Terampil berkomunikasi menjadi strategi keempat yang dapat dilakukan. Seseorang yang terampil berkomunikasi tentu lebih memikat lawan bicara. Pesan yang disampaikan secara persuasif akan lebih mengena dan tepat sasaran ketika disampaikan oleh komunikator yang pandai membawa diri. Gaya bicara penuh percaya diri biasanya mudah mempengaruhi lawan bicara untuk sepakat dan mau melakukan hal positif.
Strategi kelima adalah mempunyai wawasan luas. Berwawasan luas menjadi ciri komunikator yang mampu mempengaruhi orang lain. Tidak hanya terkait materi pembicaraan saja, tetapi juga berbagai obrolan santai yang bisa menjadi topik selingan.
Menguasai materi menjadi pilihan sebagai strategi keenam. Sebagai komunikator, seorang pemimpin pasti tidak ingin terlihat biasa-biasa saja atau malah tidak tahu apa-apa di hadapan pengikut. Menguasai materi jadi langkah penting yang harus di lakukan supaya terlihat kompeten dalam menyampaikan pesan persuasi.

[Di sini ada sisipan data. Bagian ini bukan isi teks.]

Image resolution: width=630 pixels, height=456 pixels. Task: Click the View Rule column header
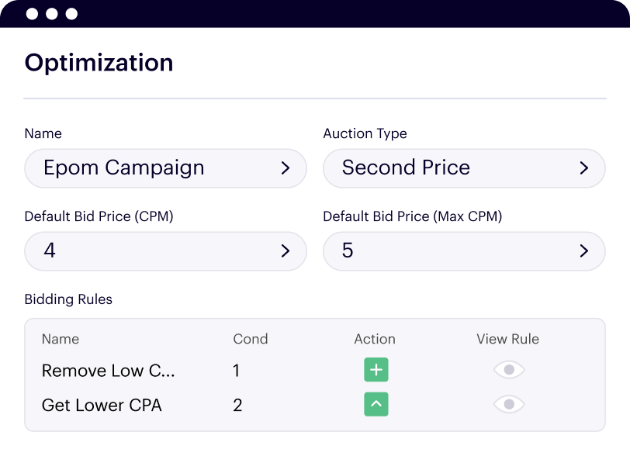pos(507,339)
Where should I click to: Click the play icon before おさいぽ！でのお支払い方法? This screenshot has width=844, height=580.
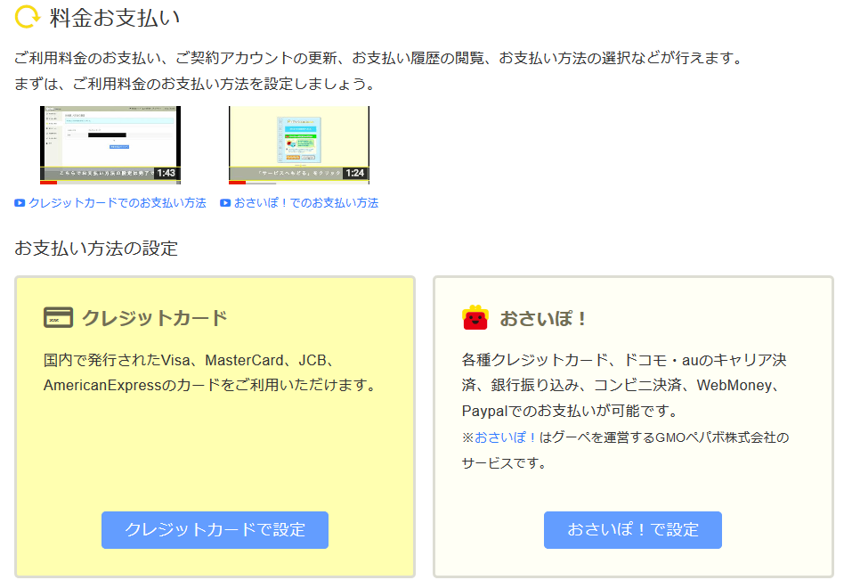pos(225,203)
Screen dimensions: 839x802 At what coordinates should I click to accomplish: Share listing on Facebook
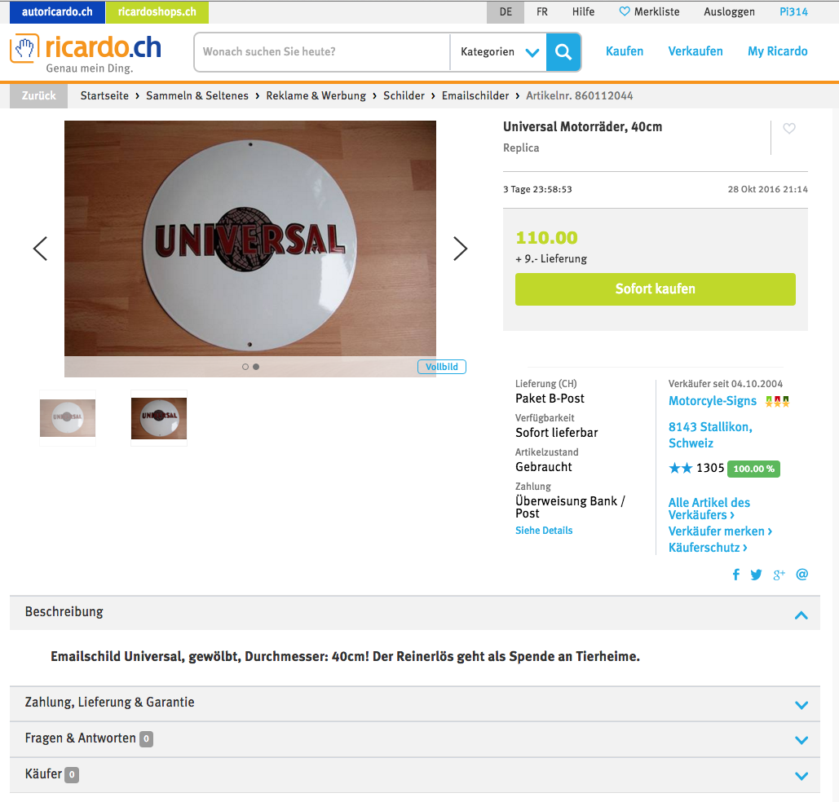pyautogui.click(x=735, y=575)
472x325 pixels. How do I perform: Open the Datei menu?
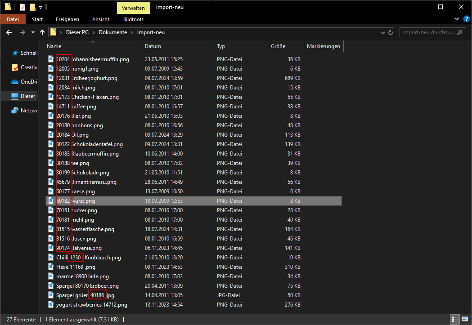click(13, 19)
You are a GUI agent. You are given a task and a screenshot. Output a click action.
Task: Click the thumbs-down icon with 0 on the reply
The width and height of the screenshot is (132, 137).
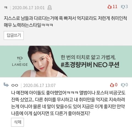coord(123,85)
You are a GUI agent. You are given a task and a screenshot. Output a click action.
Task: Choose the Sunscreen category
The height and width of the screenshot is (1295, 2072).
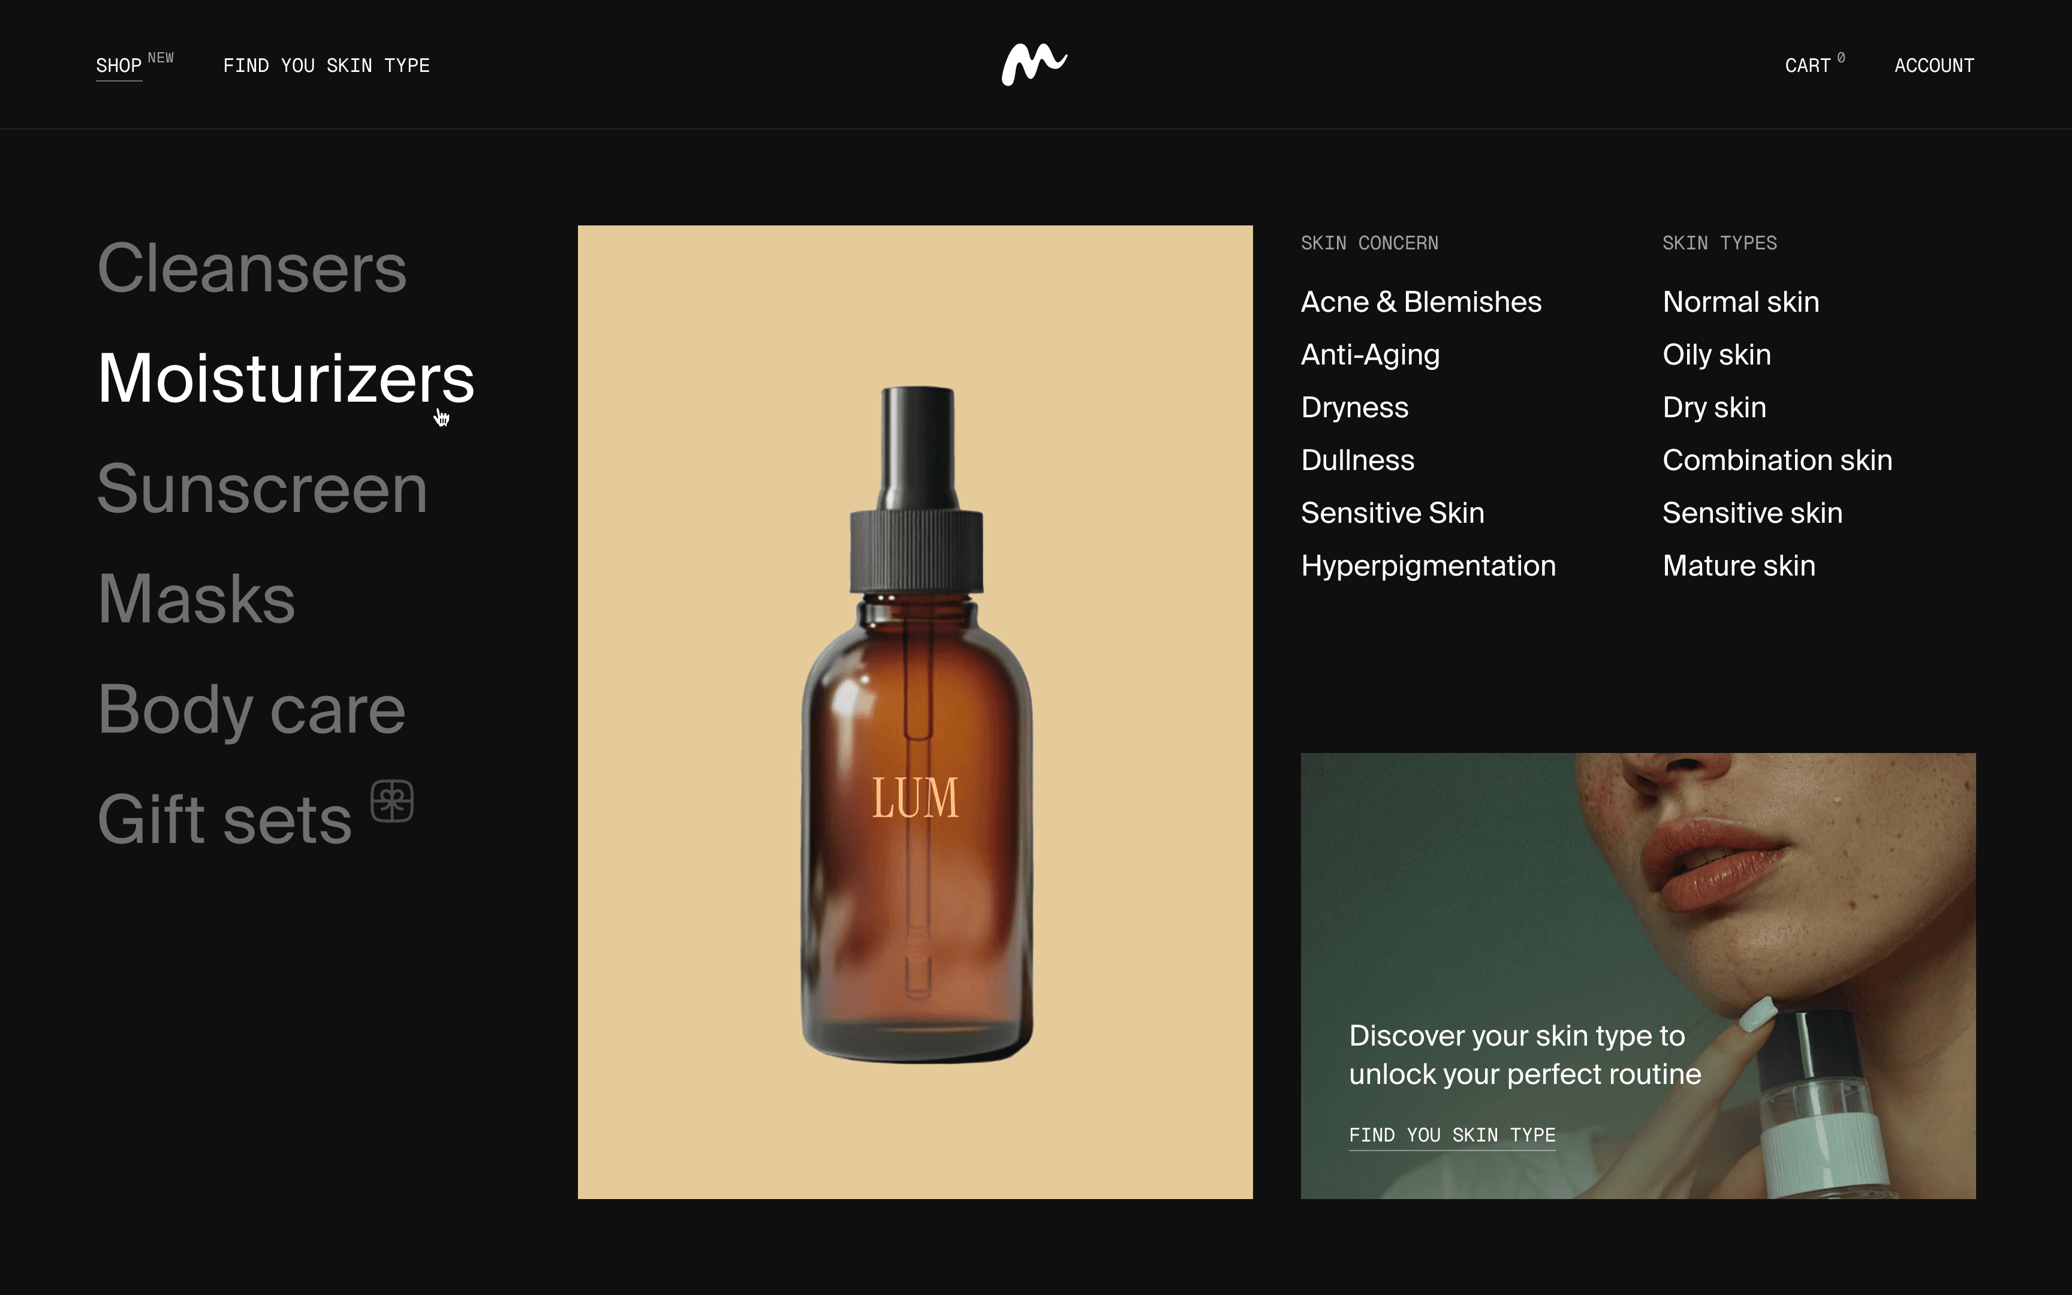[x=262, y=488]
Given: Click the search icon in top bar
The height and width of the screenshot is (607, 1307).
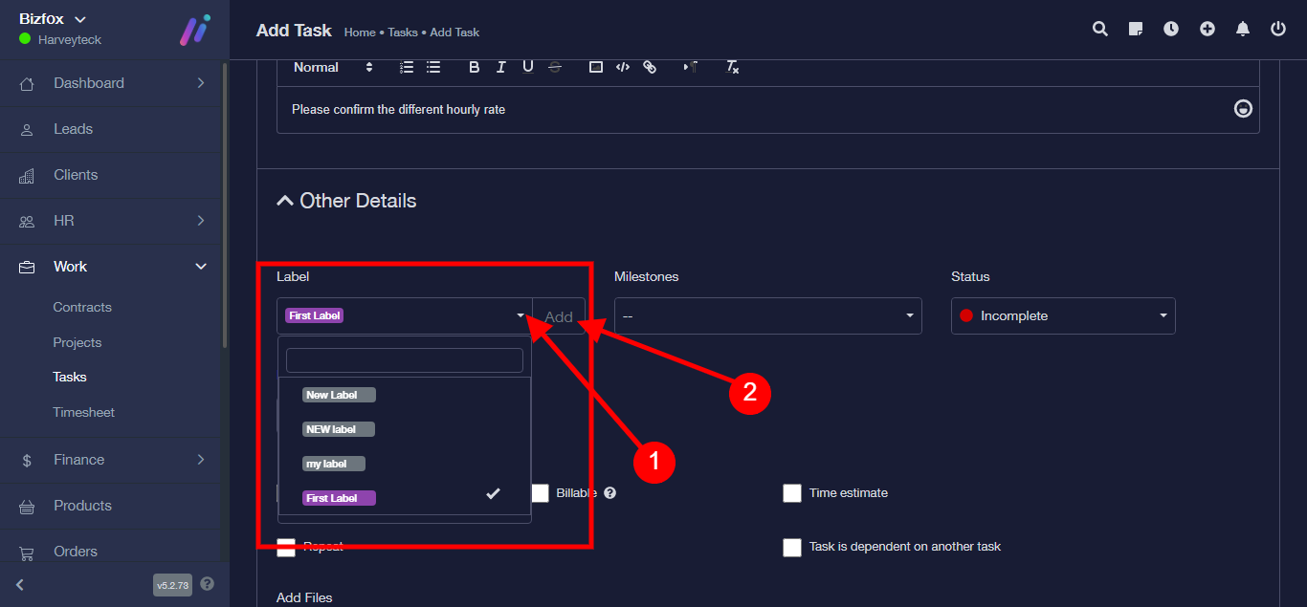Looking at the screenshot, I should click(1100, 29).
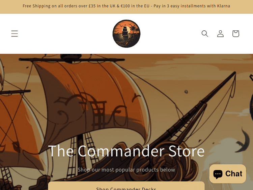Click the free shipping announcement bar
The height and width of the screenshot is (190, 253).
click(127, 7)
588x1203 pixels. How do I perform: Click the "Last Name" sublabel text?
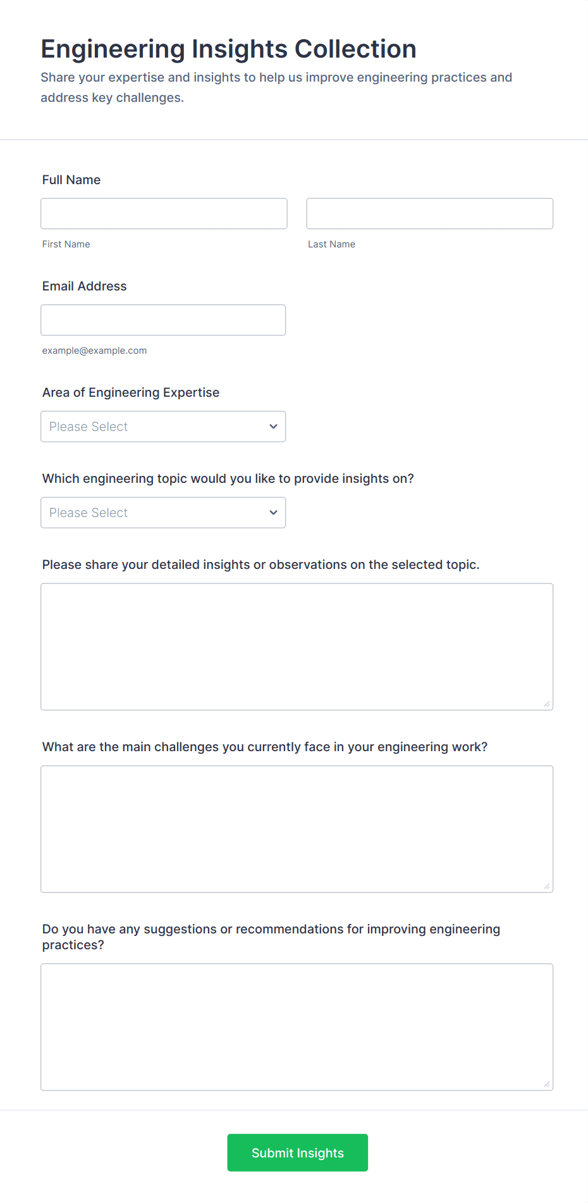(x=332, y=244)
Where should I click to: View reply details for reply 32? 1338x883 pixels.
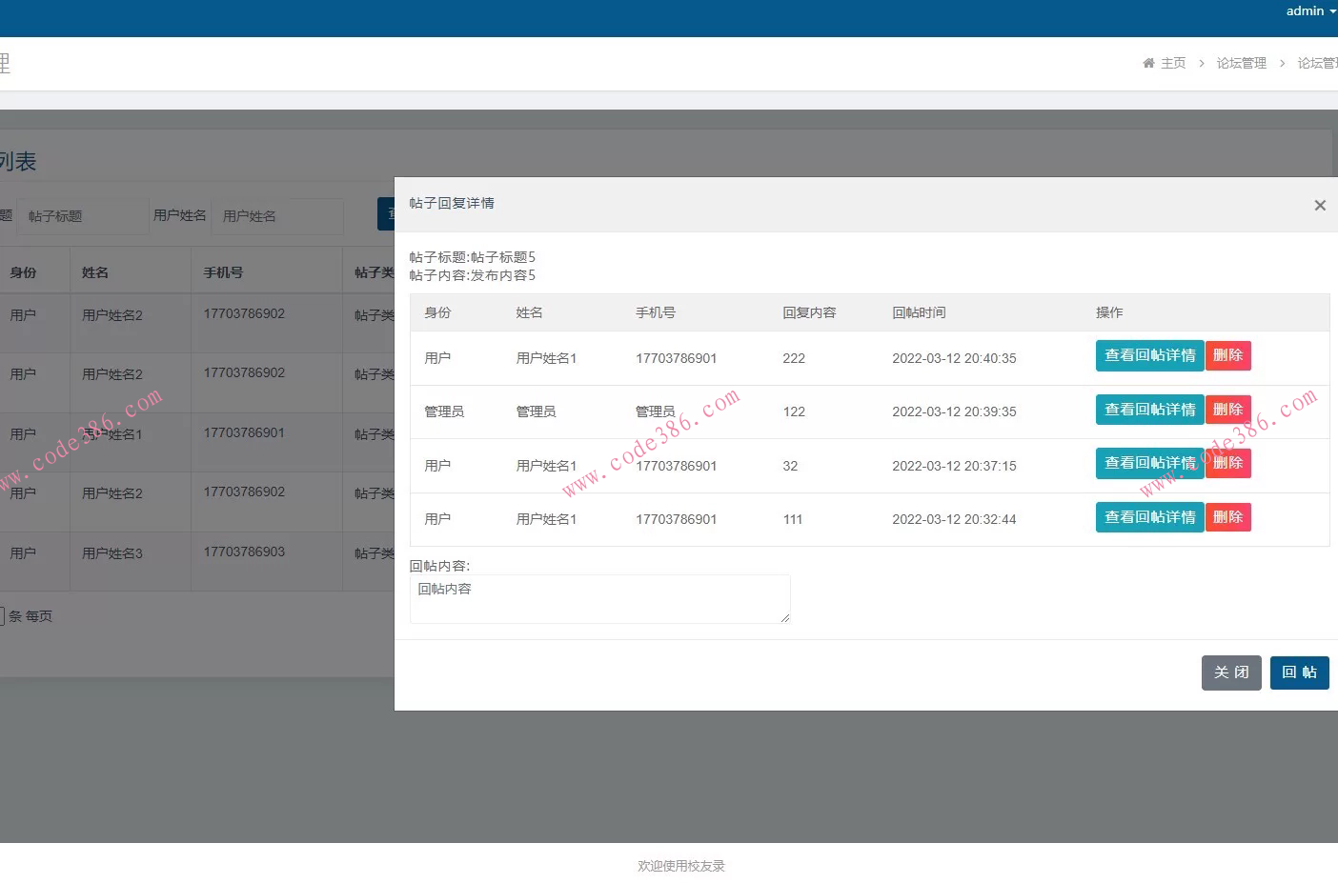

Strategi ketujuh adalah membiasakan diri bersikap tenang. Komunikator dituntut untuk mampu menjawab pertanyaan yang dilemparkan lawan bicara. Ketika ada pertanyaan yang tidak dapat dijawab, bisa terjadi adu argumen. Dalam situasi seperti ini mudah untuk merasa panik dan tersulut emosi. Maka, situasi “sepanas” apa pun harus tetap dihadapi dengan tenang. Ketenangan dalam merespons akan memberi waktu berpikir sejenak dan merumuskan kalimat yang akan menjawab pertanyaan lawan bicara. Bersikap tenang pun memberi efek positif pada keberhasilan komunikasi persuasif.
Strategi terakhir adalah mudah bergaul dan bersosialisasi. Sikap supel, ramah, dan mudah berbaur akan membantu lebih dekat dengan lawan bicara. Komunikator yang mudah bergaul dan bersosialisasi cenderung cepat memperoleh kepercayaan lawan bicara sehingga mereka bersikap terbuka pada apa pun yang disampaikan. Dengan demikian, peluang terpengaruhi oleh apa yang disampaikan juga semakin besar.
Pada akhirnya, dampak dari komunikasi kepemimpinan yang baik adalah terdorongnya rasa saling percaya antara pihak pihak yang terlibat. Komunikasi yang dilakukan dengan keterbukaan, berasal dari hati, berlandaskan kepercayaan, akan mendorong semakin kuatnya rasa saling percaya sehingga seluruh pengikut menyadari peran dan posisinya dan mau serta dapat bekerja dengan baik. Komunikasi yang berjalan dua arah dapat memastikan seluruh pengikut diberdayakan sesuai dengan minat dan kemampuan masing-masing agar dapat lebih optimal dalam bekerja.
*Penulis adalah Mahasiswa Program Studi Magister Kesehatan Masyarakat Fakultas Kedokteran Universitas Syiah Kuala.